That's not the same as automatically,
(and aggressively,) demanding innocence.
This thread is one of many.
On another thread BillRM described someone watching graphic child pornography
on a plane as a "useful member of society."
I remember that incident. Was he a medical doctor??
I 'm not sure. A scientist?
Let's keep our concepts intact. I was acquainted with a fellow named Grey Vanaman.
He had expertise in computers and in photografy.
He advised me on successfully getting out of some painfully distressing computer problems
I had in NY, a few years ago; i.e., to me, he was a very useful member of society.
He subsequently pled guilty to child porn, with a sentence of 6O years in federal prison;
i.e., no parole. If he had confessed to murder, I 'd expect him to get 2O years.
I must question the logic
of penalizing him the equivalent of 3 murders
for taking pictures, with no allegations
of sexual impropriety
(i.e., no allegations
of rape nor of sodomy by anyone upon anyone).
I was not present during his sentencing (he was never my client),
but to my mind, this suggests rule by emotion, relinquishing reason.
As an American citizen, I prefer my jurisprudence to be devoid of hysteria
and to be governed by dispassionate logic.
This was child pornography so graphic that other passengers
needed counselling after just glimpsing such material.
Tho I remember reading of the incident,
I have no idea of what was in the porn; whips n chains, maybe??
Something un-natural?
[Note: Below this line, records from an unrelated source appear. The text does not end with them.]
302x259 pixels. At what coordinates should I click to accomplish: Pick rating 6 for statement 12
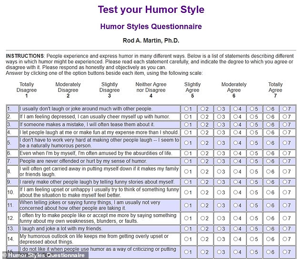(x=268, y=219)
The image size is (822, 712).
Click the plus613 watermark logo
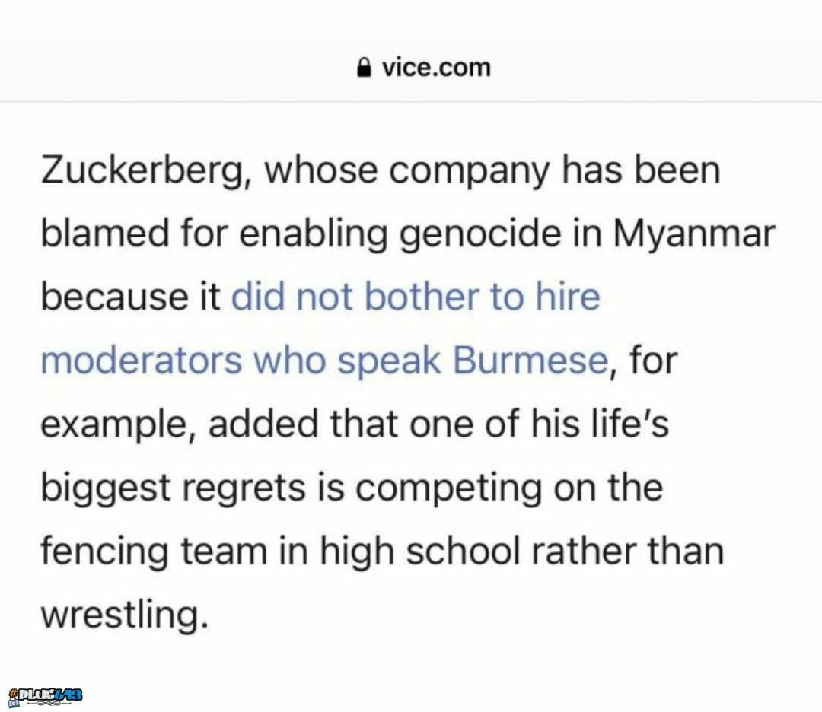(x=46, y=697)
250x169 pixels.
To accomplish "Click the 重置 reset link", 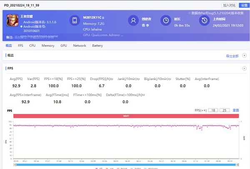I will [x=236, y=110].
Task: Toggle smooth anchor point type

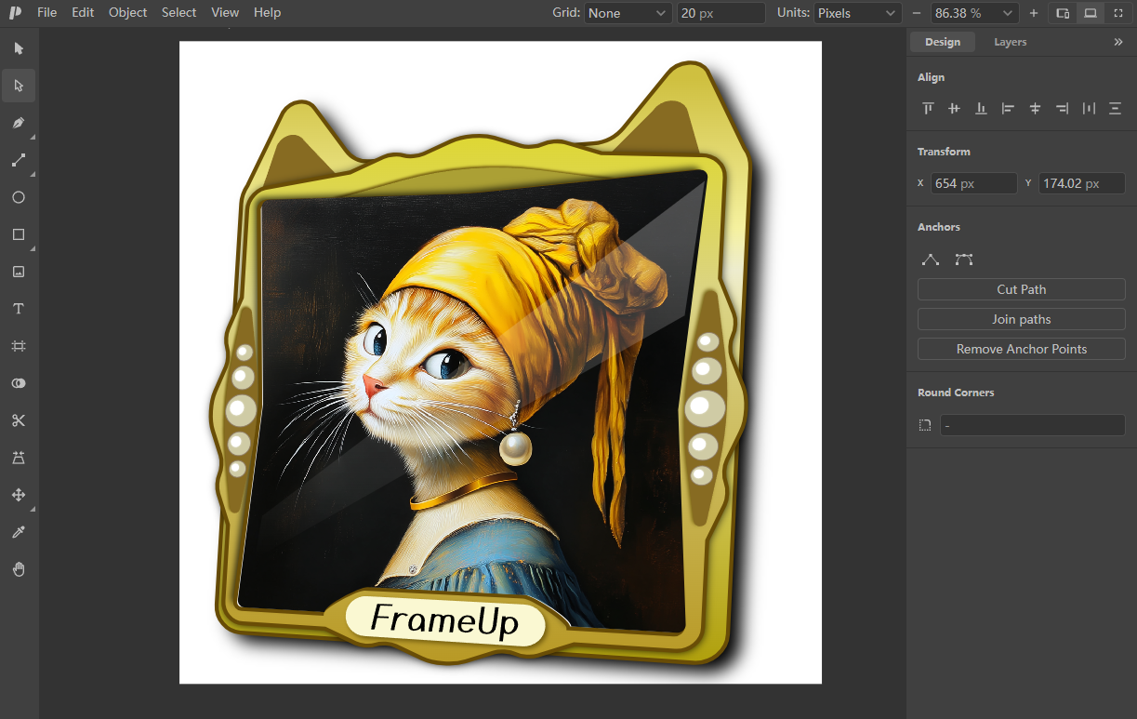Action: (x=964, y=260)
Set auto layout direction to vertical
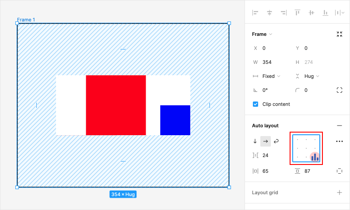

I had not heard about the counselling.
BillRM painted watching child pornography as a victimless crime,
he showed no concern for the child victims, instead preferring to talk
about what computer security programmes the criminal should have employed.
He constantly argues for lesser sentencing for the perpetrators of sex crimes,
arguing that it's impossible for a woman to be raped once she's had a drink.
I 'm shocked to read that; I don t doubt your word,
but r u SURE
that he said that?? It strains credulity
that anyone woud say that.
This crime introduces new elements into the realm of criminal liability
that may portend jurisprudential danger, to wit: merely looking
at something makes u a criminal
Even in the case of Julius n Ethel Rosenberg, it was NOT MERELY LOOKING
but delivering military secrets to Stalin.
Were the other passengers (who required counselling) guilty of the crime??
Was Abraham Zapruder guilty of a crime for taking pictures of a felony??
In the America wherein I grew up, it was not a crime
to merely LOOK
. Government is dangerous, very dangerous.
At the same time, (as I'm sure you'll remember,) he argued that
the State of Texas should be allowed to execute a man without
examining DNA evidence that could have exonerated him.
I wonder Y
From that point of vu, I dissent
Incidentally, u give my memory too much credit.
I have formed my opinion of BillRM over many years,
his motivation and response in starting this thread has just strengthened my opinion.
I 'm not certain that I 've read everything
in this thread, but Bill gave me the impression
that he merely questioned the probability of
a well informed IT Tech inculpating himself as badly as has
happened in this case. If I were on that trial jury, based on
the evidence as it has been suggested to us now,
and without more, I 'd probably vote to convict him. Is he a sadist????
Bill will speak for himself
, but I think that he has subtly implied
that he favors conviction in this case.